In this edition of the R&W Group Blog, we will cover the critical points to include in a Thank You note, how to strike the balance between respectful and personable, and how to share your value in an impactful way. We hope you enjoy; don’t worry – you can thank us later.
The Important Elements of a Professional Thank You Note
I always tell candidates that, when it comes to a professional Thank You note, less is more and more is sometimes too much. Below, I have included an example that we will reference throughout this post:
Dear Ms. Hernandez,
I wanted to thank you for taking some time to speak with me today. It was a pleasure meeting you, and I thoroughly enjoyed learning more about Corporation Co and the Social Media Marketing Coordinator position you seek to fill. I believe that my collective education, talents, and experience in corporate marketing would make me a uniquely suited candidate for this role, and I remain interested in this opportunity.
Please let me know if you have any additional questions for me, or if there is anything else I can provide on my end. Thanks again for your consideration, and I look forward to hearing from you soon.
Right away, we can see that this note is pretty concise – 5 sentences total. While short, each of these sentences accomplish a very specific task, which are as follows.

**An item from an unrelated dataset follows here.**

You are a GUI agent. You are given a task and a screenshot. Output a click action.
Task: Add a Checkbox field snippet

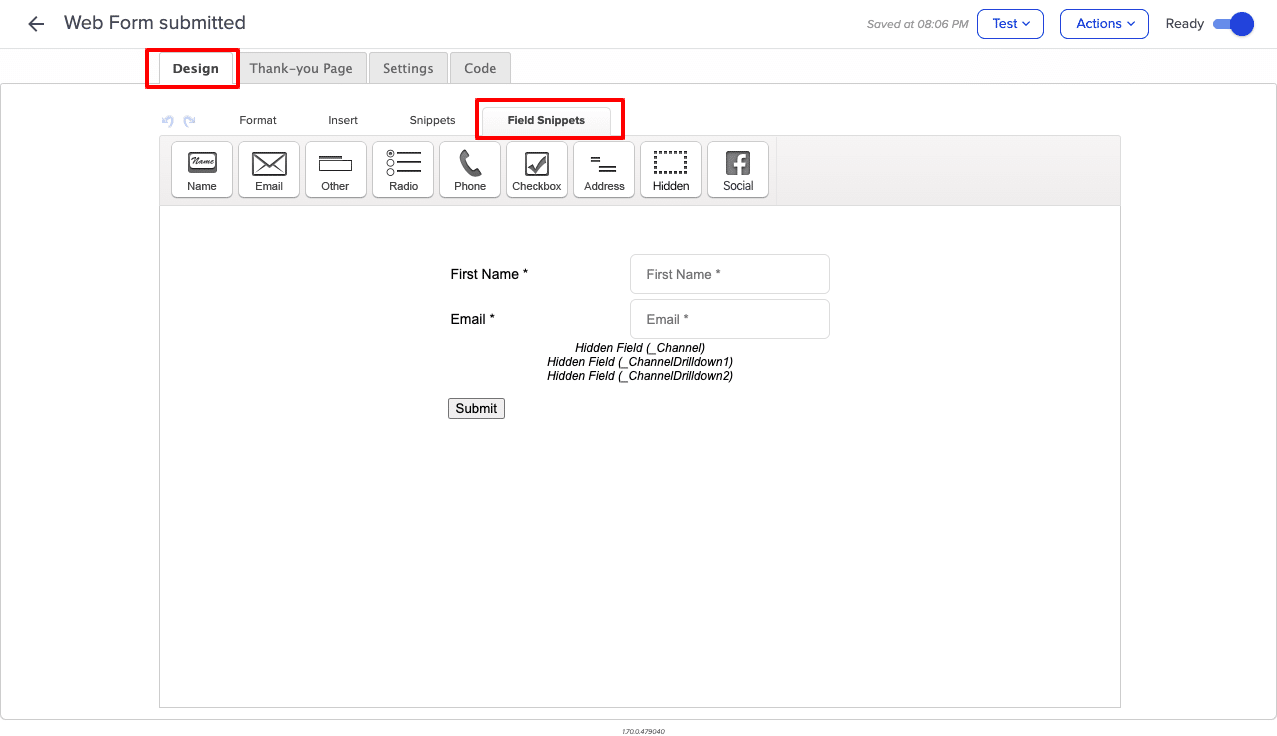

Expressing Gratitude for Meeting – the interviewer has taken time out of their very busy schedule to meet with us. The least we can do is thank them for doing that. In our example, we cut straight to the chase, thanking Ms. Hernandez for speaking with us.
Mention the Position and Employer by Name – A Thank You note should sincerely express appreciation, and it should convey that we are focused on the employer’s unique needs. The easiest way to screw that up is including something generic like “your company”, “this role”, or “the job”. In sentence #2 of the example, we say that we enjoyed meeting Ms. Hernandez, and hearing more about both Corporation Co and the Social Media Marketing Coordinator opening. Note: terms like "your company" and "this role" are fine to use in a Thank You note, as long as you mention the employer's name and the position's title somewhere in it. In the example, "this role" appears in sentence #3, but that's okay because we already established the role is Social Media Marketing Coordinator.
What You Bring to the Role – While an interviewer will probably be flattered to hear that the position is wonderful, life-changing, and all you could ever dream for, flattery will only go so far. Likely, they know the job and the company are great because they work there too! However, they want to hear what they will get by having you on the team. Sentence #3 reminds the interviewer about our education, talents, and relevant industry experience that will make us perfectly qualified for the position. As mentioned in the intro to this blogpost, it’s important we share the value we can bring to the position.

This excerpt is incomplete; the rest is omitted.